Each ant can sting many times and each sting releases a toxin that is responsible for a burning pain, hence their name “fire ant”. A few stings are really not much of a problem, as not enough toxin is released to really do any real harm. But hundreds of ants, each stinging 8 or 9 times can be painful enough to make any victim look from then on “where thy foot lands”!!!

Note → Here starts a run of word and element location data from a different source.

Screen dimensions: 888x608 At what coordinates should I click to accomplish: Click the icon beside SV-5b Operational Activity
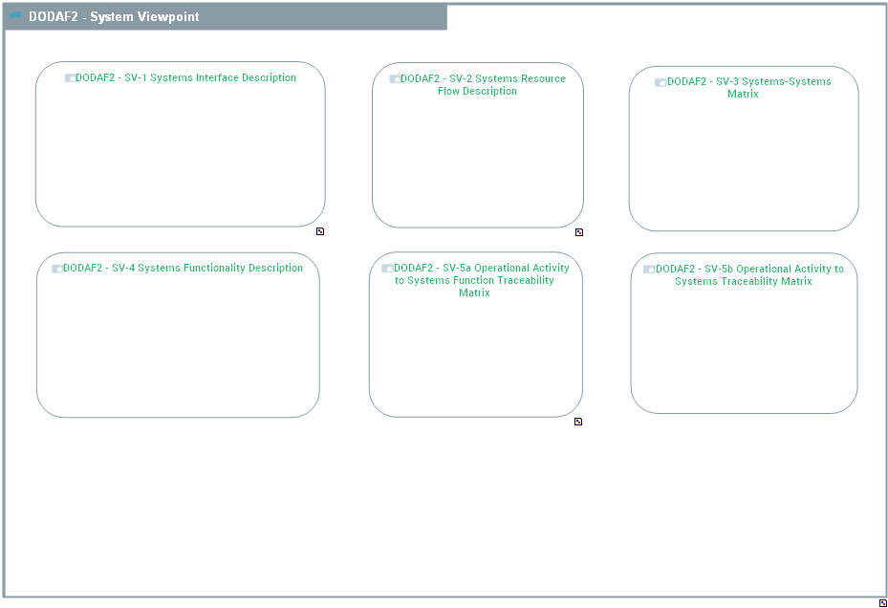pyautogui.click(x=649, y=270)
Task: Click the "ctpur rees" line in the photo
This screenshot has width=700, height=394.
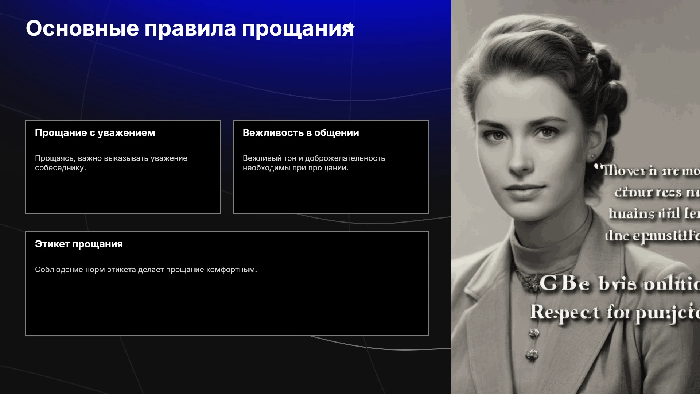Action: [657, 192]
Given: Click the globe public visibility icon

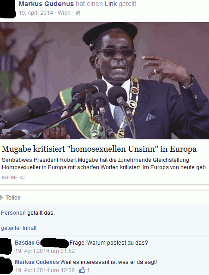Looking at the screenshot, I should click(x=78, y=13).
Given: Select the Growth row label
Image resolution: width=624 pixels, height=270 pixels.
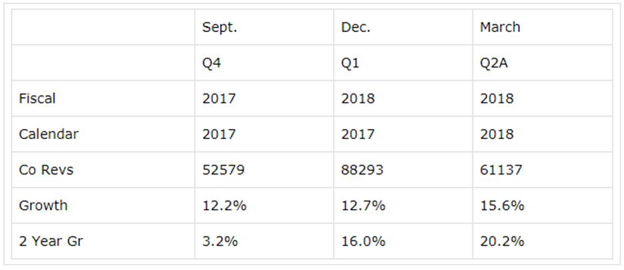Looking at the screenshot, I should (x=43, y=205).
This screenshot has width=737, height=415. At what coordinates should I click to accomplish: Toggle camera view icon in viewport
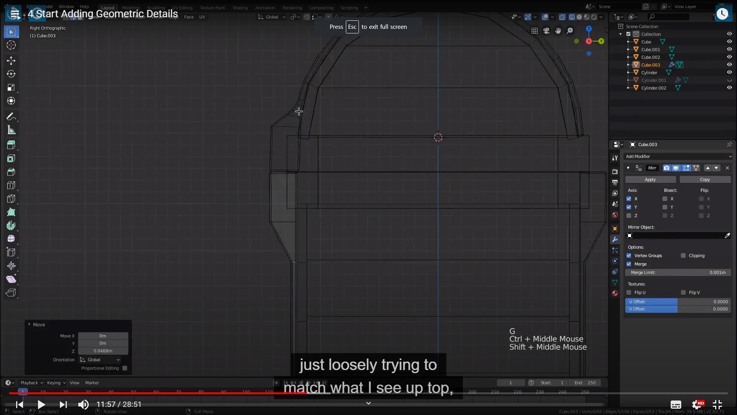tap(546, 31)
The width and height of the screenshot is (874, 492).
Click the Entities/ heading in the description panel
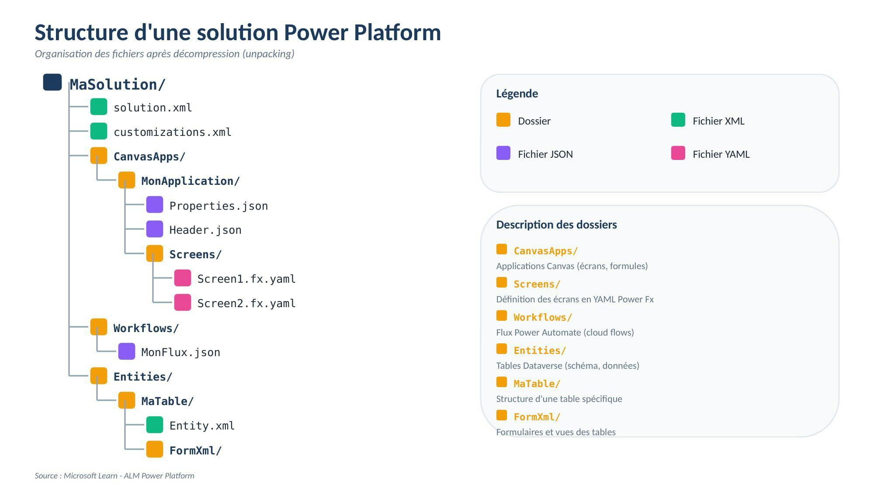click(x=540, y=350)
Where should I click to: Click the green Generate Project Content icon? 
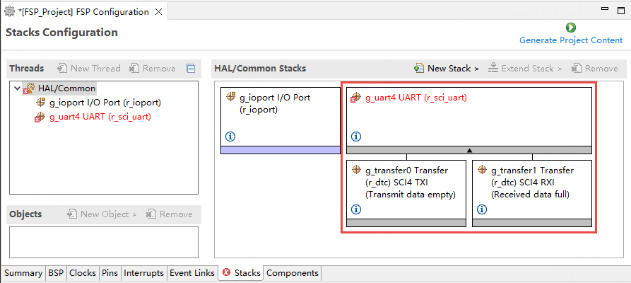(x=571, y=28)
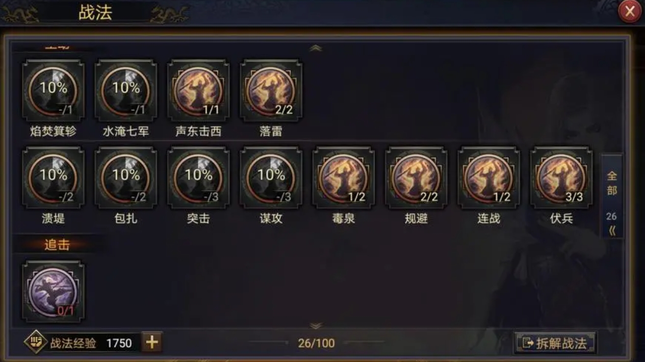
Task: Expand the 全部 filter side tab
Action: (612, 196)
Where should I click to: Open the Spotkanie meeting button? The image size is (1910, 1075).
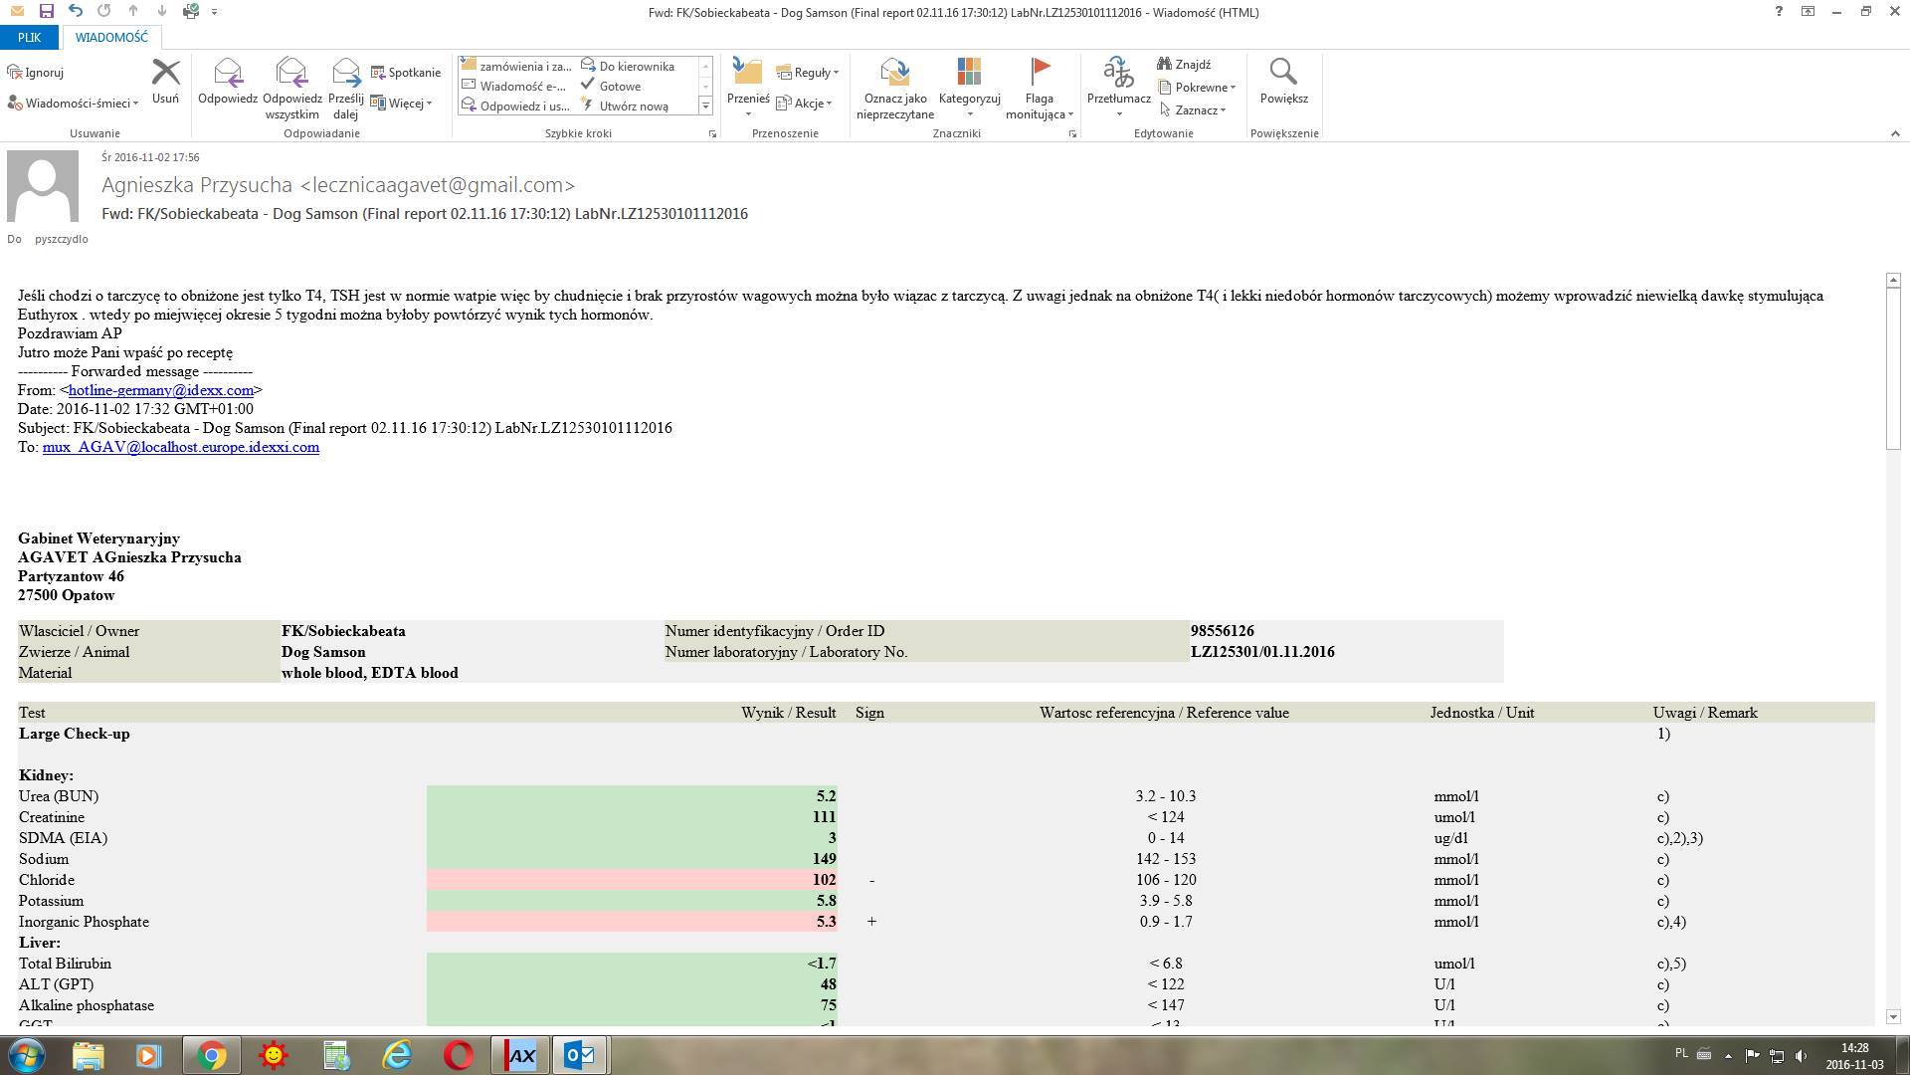pos(405,72)
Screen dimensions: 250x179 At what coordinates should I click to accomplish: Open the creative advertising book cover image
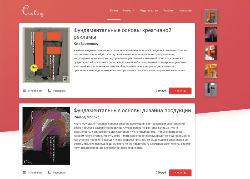pos(46,55)
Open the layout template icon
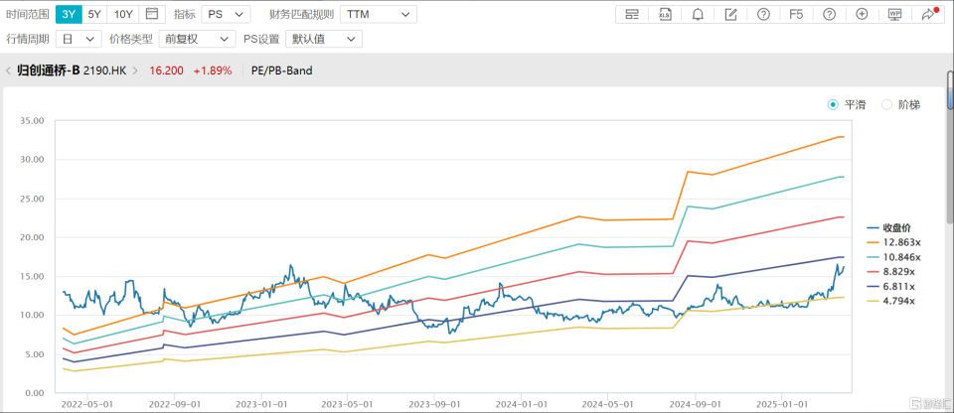Screen dimensions: 954x413 click(632, 15)
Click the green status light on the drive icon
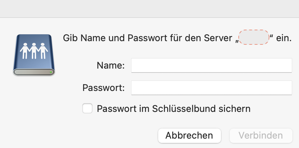The height and width of the screenshot is (148, 299). pyautogui.click(x=51, y=72)
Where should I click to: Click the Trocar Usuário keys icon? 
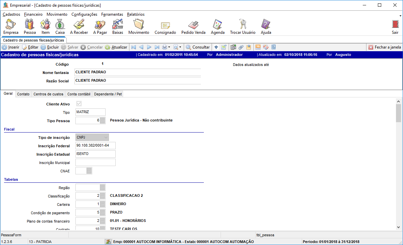point(242,26)
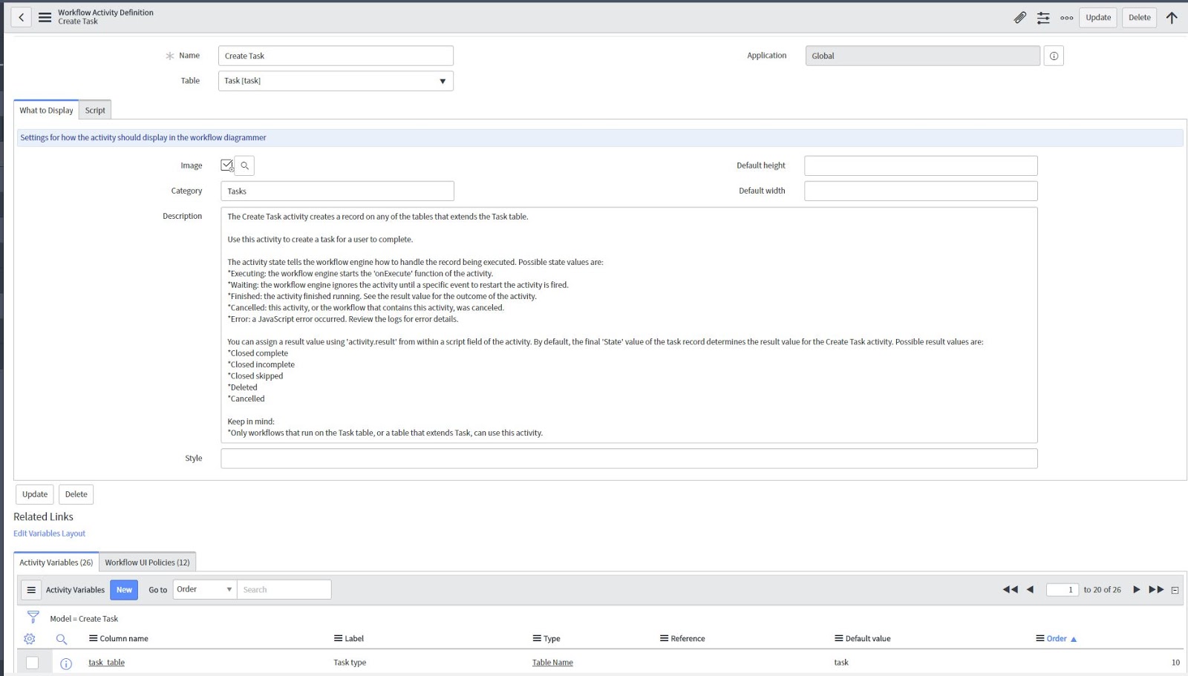Open the more options ellipsis menu
This screenshot has width=1188, height=676.
pyautogui.click(x=1067, y=17)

After being stung, the wound forms a red welt, about twice the size of a normal freckle. The next day, a white pustule (blister) forms. The most common symptom, other than the burning pain when the sting happens, is a mild itch. The itch usually lasts no more than a few days. If the pustule is popped or broken open, an infection and scaring can occur. It is best to just leave it alone and let nature do its work. Most of the time, no real damage is done other than a few new four-letter words learned and a renewed and long lasting respect for these midget sized warriors.